Satılmış bir kalem olarak, kendisinden istenen ilk
iş Belediye başkanının istediği tarzda tarihi, kilise ve çevresini kasabalıya
yasaklayan bir yazıyı kaleme alması oluyor. Yazarımız güzel bir yazı kaleme
alıyor. Hâkim o yazıyı mahkeme kararı
olarak onaylayıp kasabanın her tarafına astırıyor. Bu karar kasabayı tedirgin
ettiği gibi Mustafa’nın karşı tarafa attığı bir gol olarak yankısı buluyor
ayaklı gazetelerin manşetlerinde…
Bunun da ardından Belediye başkanı en umulmaz
hamleyi yapıyor. Herkese yasak olan tepe, Belediye Başkanına yasak
değilmişçesine, serbestçe oraya girip çıkıyor hata yazarımızı da bir ara oraya
getirip dolaştırıyor.
Bir gece Belediye Başkanı iş makineleriyle yasak
bölgede define aramak için kazıya başlıyor. Bu hazineyi tek başına ele geçirme hareketi
karşı tarafı çıldırtmaya yetiyor da artıyor.
Karşılık fazla gecikmeden geliyor. Muhacir çetesi
Zakkum’un adamlarından ikisini çarşının ortasında vurur kendileri de bu kavgada
bir yaralı veriyorlar. Başkan işin ciddiyetini geçte olsa anlıyor ve ortalığı
yatıştırmak için, bir daha yazarımızı, yeni bir yazı için evine davet ediyor.
Yeni yazı ışık hızıyla hazırlanıyor. Yazıda,
“Geçen gece tepede yapılan çalışmaların bir kazı çalışması olmadığı, etraftaki
tehlike arzeden kör kuyuları kapatmaktan ibaret bir çalışma olduğunu” ifade
ediyordu. Kasabanın her tarafına asılan bu yeni yazı az da olsa geçici bir sükûnet
sağlasa da hiç kimseyi tam tatmin etmiyor, cin bir kere şişeden çıkmıştır.

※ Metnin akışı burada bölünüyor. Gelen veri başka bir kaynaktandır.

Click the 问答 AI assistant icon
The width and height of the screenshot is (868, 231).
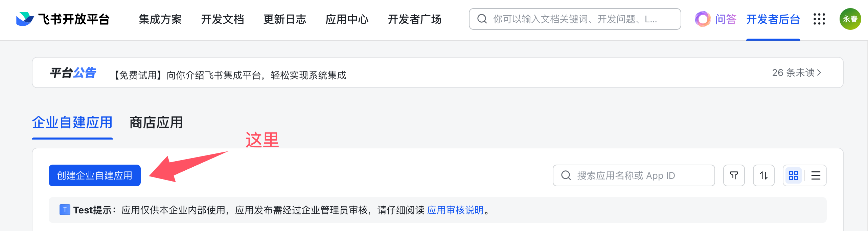[x=703, y=19]
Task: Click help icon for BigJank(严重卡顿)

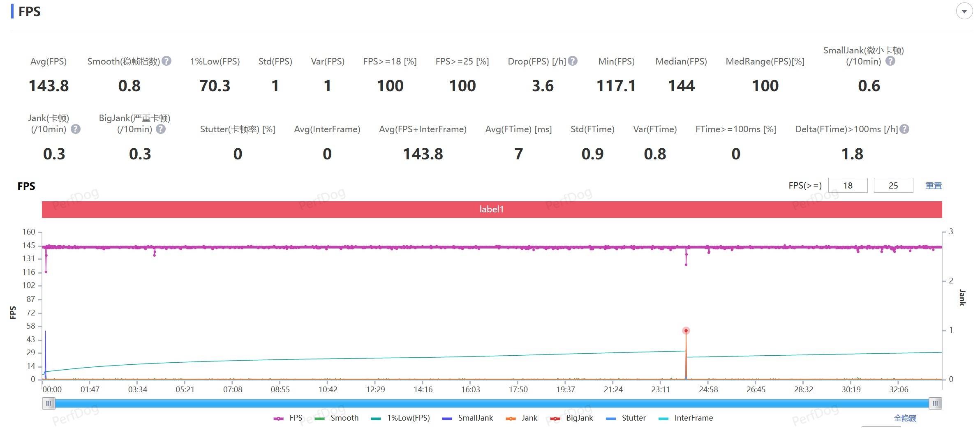Action: (x=161, y=129)
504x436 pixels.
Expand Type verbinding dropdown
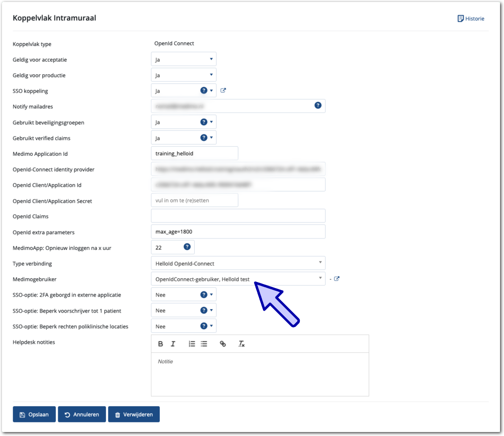tap(238, 263)
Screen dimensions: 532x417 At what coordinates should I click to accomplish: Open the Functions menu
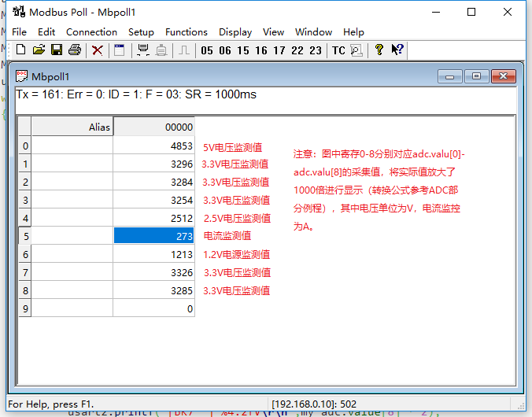point(186,32)
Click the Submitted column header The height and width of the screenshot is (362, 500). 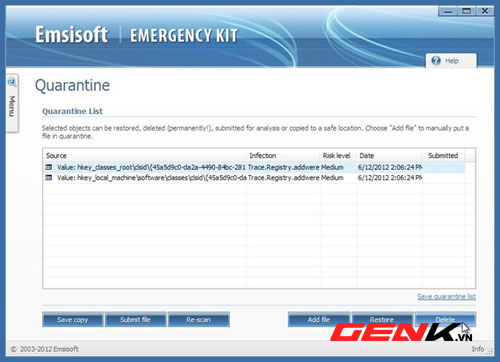click(x=444, y=156)
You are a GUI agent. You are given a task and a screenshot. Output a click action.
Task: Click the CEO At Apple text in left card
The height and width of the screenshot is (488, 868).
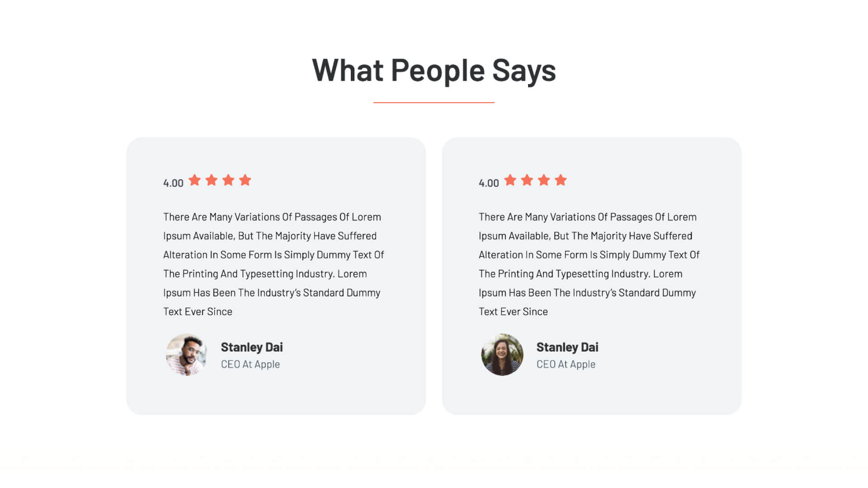coord(250,364)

Raci Bey’e bağlı çetenin tetikçileri, Mustafa’ya mesaj
olarak ona bağlı Çete başı Zakkum’un yeğeni olan Sultan’ı Belediye Bahçesinde infaz
ediyorlar. Sultan’ın bu şekilde gözdağı verilircesine öldürülmesi Mustafa ve
çevresini çıldırtıyor. Kasaba da resmen savaş çanları çalmaya başlıyor.
Mustafa Raci Bey’in fabrikalarında yangın
merdiveni yok diye, bir hamle ile bütün fabrikalarının kapılarına kilit
vurdurtuyor.
Oysa Mustafa’ya ait hiçbir iş yerinde de yangın
merdiveni olmadığı gibi belediye binasında bile o lanet olası yangın merdiveni yoktu
ama kanunları kendi çıkarları için kullandıkça kasaba daha da bir çıldırıyordu.

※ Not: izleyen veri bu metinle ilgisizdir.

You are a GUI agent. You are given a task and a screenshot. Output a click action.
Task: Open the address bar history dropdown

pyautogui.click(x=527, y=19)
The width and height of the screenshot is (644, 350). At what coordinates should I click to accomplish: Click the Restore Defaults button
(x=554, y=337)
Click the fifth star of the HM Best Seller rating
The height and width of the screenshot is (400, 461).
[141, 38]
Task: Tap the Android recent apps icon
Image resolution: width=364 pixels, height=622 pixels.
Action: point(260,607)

Üstünlerin hukukunu uygulamaya koyan Belediye Başkanı
resmen savaşı da başlatmış oluyordu.
Raci Bey’in takımı ve çetesi de “al sana yangın
merdiveni” der cinsinden Mustafa’ya ait bütün zeytinlikleri ateşe vererek ekonomik
zarar darbesine karşı aynı zararı veren bir hamleyle cevap veriyorlar.

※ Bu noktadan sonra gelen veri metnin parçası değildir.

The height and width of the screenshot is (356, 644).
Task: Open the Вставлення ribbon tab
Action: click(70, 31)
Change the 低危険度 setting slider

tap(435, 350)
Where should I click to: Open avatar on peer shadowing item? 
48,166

Bu arada her iki tarafta bu gergin ortamda
yazarımıza koruma verme taleplerini iletiyorlar. Yazarımız kabul etmiyor ama
“bana bir şey olursa bütün dünyanın gözü buraya çevrilir, hazine hiç birinize
kalmaz..” anlamına gelen mesajını da onlara iletmekten geri durmuyor.
Belediye Başkanı Mustafa Bey’in kendisine Glock
Marka simsiyah bir tabancayı ısrarla hediye etmesine itiraz etmeyerek hediyeyi
kabul ediyor. Hediyeyi o kadar çok seven yazarımız sonraki günlerde tek başına
dağlarda atış talimine bile gidiyor.
Bu arada yazarımız iki tarafla da samimiyetini
epey ilerletmiş, Mustafa ve Raci beylerle yemekler yeniliyor, toplantı ve
düğünlerine katılıyor. En önemlisi de her gece birisinin karısını düzecek kadar
da aralarına karışmış samimiyetini ilerletmiştir.
Kendi deyimiyle, “kasabanın en güçlü, en tehlikeli
iki adamın kadınlarıyla yatıyordu.” Belediye başkanının müstakbel eşiyle gizlice
imam nikâhı bile kıydırıyor.
Kasabadaki resmi fahişeler dışında da neredeyse düzmediği
karı kız bırakmıyor. Her gördüğü karı kızı nasıl beceririm hesap ve planlarını
yapıyor. Eczacı ve karısını bile toptan becermek istiyor ama ortam bir türlü
elvermiyor. O müsaitken karşı tarafın işi çıkıyor karşı taraf müsaitken onun
işi çıkıyor. Tabi sanal alemde kendini onlara, evli genç bir bankacı olarak
tanıtıyor. Heyecan olsun diye bir geceliğine eşlerini değiş tokuş ya da gurupça
kim kime dum duma yapmak istiyorlar da. Şartlar bir türlü oluşmuyor.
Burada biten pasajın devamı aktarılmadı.